After reading the Charles and Camilla thread, my thoughts wandered off to this...
How would you handle being born into Royalty, or into a family that is always in the limelight. i.e. I have no idea why but Paris Hilton comes to mind (no I'm not comparing her to the royals).
I know I would have trouble being in a Royal family, or a family in power, or one that comes from knobhill kind of life. (no offence ment if anyone is from knobhill 8) )
I'm always thinking of the underdog, or the person that doesn't cope, and want to make sure everyone is taken care of. So I'm not sure I could handle Royalty etc...
Although one side of me says I could handle the social life etc... So maybe I'm just playing both sides in my mind...
Could you handle the Royalty lifestyle?
Well i kinda ignore the royals there are such a bunch of wankers .
i lived within a few miles of buck pal and all the time i lived there NOT once did i get a invite to a party there .
i got my own back i didnt invite them to mine . lol
Could you handle the Royalty lifestyle?
Which one? The jetting-off to Gstaad for the skiing or the bit where the paparazzi catch you in a club dressed inappropriately? I could certainly swan around on the Civil List and wear a spiffy uniform just as easily as any of the chinless wonders.
/certainly don't fancy opening hospitals
//quite fancy being able to throw people in a dungeon and forget about them
I couldn't be myself if I was worried that everything I said or did "off the record" would be reported or photographed in a sleazy publication.
I could do the speeches and the formal engagements, although I'm better at speeches than small talk with strangers. I could handle foreign tours, but since I can never remember a person's name until I've met them more than a couple of times, I don't know how diplomatic I would be. However, when off duty I'd expect to be able to do my own thing without being noticed and that is where it gets tough.

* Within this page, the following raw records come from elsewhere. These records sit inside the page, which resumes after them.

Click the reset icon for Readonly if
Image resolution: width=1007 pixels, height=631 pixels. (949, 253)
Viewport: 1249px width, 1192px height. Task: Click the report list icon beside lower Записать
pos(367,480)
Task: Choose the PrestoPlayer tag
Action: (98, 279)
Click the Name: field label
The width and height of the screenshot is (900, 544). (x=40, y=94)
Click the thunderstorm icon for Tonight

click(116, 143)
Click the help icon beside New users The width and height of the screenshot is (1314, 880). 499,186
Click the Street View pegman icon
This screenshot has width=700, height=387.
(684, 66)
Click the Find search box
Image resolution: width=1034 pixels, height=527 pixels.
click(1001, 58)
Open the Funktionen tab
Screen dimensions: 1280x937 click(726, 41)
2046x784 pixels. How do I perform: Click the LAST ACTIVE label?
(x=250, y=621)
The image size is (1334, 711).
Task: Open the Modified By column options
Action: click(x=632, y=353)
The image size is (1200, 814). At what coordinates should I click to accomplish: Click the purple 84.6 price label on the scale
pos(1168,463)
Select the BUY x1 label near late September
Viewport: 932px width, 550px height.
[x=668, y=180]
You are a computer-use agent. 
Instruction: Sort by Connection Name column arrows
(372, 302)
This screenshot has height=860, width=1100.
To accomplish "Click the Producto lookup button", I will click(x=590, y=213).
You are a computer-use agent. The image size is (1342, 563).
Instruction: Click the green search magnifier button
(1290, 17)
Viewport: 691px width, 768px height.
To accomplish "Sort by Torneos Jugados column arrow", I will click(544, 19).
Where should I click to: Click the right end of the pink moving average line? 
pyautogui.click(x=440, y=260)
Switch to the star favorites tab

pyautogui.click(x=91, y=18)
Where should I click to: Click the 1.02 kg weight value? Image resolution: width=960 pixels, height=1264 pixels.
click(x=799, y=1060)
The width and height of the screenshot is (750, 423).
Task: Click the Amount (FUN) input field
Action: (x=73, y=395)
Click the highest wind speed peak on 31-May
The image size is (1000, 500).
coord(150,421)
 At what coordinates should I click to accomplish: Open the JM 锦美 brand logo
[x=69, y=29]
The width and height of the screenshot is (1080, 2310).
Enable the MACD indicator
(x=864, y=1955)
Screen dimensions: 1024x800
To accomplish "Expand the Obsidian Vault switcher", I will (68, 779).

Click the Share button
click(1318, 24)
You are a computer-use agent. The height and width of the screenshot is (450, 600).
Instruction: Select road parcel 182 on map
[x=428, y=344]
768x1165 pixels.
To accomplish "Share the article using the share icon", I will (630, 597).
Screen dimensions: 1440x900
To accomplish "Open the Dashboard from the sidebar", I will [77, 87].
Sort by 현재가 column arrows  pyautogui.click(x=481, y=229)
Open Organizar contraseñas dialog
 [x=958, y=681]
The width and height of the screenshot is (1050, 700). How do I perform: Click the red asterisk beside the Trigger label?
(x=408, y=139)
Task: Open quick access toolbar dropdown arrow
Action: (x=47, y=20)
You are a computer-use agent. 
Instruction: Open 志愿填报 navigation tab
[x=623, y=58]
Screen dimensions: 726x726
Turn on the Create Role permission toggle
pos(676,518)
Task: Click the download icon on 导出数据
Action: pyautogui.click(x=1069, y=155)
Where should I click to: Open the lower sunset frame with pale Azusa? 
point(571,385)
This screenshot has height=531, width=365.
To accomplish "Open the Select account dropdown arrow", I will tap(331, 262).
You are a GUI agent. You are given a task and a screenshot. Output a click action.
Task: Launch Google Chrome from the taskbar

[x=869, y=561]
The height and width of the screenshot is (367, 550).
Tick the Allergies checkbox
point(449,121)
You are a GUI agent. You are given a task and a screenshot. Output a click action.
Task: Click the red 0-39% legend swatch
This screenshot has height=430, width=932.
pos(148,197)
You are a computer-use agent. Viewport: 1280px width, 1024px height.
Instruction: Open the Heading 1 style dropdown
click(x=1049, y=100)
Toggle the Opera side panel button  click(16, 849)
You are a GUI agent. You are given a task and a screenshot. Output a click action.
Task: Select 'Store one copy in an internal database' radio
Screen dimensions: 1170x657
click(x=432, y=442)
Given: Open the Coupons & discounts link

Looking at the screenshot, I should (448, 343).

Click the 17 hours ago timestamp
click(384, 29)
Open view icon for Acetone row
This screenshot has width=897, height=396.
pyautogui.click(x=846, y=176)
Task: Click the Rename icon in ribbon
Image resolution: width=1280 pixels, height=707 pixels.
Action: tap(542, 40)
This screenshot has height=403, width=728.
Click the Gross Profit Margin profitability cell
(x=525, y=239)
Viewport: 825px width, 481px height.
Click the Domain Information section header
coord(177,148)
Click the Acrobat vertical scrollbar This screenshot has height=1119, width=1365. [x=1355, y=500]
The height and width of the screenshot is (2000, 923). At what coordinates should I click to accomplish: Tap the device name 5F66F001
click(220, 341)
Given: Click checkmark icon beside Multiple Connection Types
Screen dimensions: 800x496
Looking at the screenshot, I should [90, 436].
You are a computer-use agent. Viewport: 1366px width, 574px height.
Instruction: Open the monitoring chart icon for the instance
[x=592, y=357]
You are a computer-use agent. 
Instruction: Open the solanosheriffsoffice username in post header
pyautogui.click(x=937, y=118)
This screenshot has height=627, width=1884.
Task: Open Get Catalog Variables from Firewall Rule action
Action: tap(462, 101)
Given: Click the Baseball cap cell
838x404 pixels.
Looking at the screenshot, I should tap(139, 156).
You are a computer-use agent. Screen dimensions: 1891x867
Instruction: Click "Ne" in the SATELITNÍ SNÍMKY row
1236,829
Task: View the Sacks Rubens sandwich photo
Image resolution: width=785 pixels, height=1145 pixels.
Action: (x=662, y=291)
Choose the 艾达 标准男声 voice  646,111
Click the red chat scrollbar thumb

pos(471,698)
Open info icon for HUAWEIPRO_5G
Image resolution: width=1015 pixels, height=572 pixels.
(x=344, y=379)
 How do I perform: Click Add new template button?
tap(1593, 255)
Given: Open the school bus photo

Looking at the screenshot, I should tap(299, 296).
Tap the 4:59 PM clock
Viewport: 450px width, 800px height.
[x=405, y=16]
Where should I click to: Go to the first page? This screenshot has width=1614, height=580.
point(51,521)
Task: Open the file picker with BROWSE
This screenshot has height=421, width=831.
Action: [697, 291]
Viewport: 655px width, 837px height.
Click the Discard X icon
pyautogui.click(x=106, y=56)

Overall, I like my anonymity. It was better for the royals fifty years ago because then they could be anonymous when off duty because no-one followed them and no-one expected to see them in public. The paprazzi is everything we were taught not to be.... it's rude to stare, it's rude to shove things in people's faces etc.
I couldn't be myself if I was worried that everything I said or did "off the record" would be reported or photographed in a sleazy publication.
I could do the speeches and the formal engagements, although I'm better at speeches than small talk with strangers. I could handle foreign tours, but since I can never remember a person's name until I've met them more than a couple of times, I don't know how diplomatic I would be. However, when off duty I'd expect to be able to do my own thing without being noticed and that is where it gets tough.
Overall, I like my anonymity. It was better for the royals fifty years ago because then they could be anonymous when off duty because no-one followed them and no-one expected to see them in public. The paprazzi is everything we were taught not to be.... it's rude to stare, it's rude to shove things in people's faces etc.
Same here.
I certainly wouldn't be very diplomatic either. If I was watching the BBC News and there was a story of some major disaster I would be ordering all the spare rooms at Buc House and all the other homes/castles I owned to be opened up as shelter for the "common man"
One needs to show one's compassionate side occasionally you know :mrgreen:
Good question. I think if you are born into royality you know nothing else but that. you are taught how to behave and whats expected.
If you are not born into it. You would find it very hard to adapt you only have to look at diana and fergy for that.
I think you cannot answer the question since you would have been raised differently. Their education was/is very impersonal and they must keep the stiff upper lip. They can show formal sympathy, in the event of a tragedy, but not give you an informal hug. They must be impersonal. Queenie and Phillip, were certainly raised that way, and I suspect, Charles was too. They are taught what to do when the subjects bow and curtsey; try that without absorbing a feeling of superiority.
Think of living in the palaces, with all those huge, rich, rooms, completely impersonal.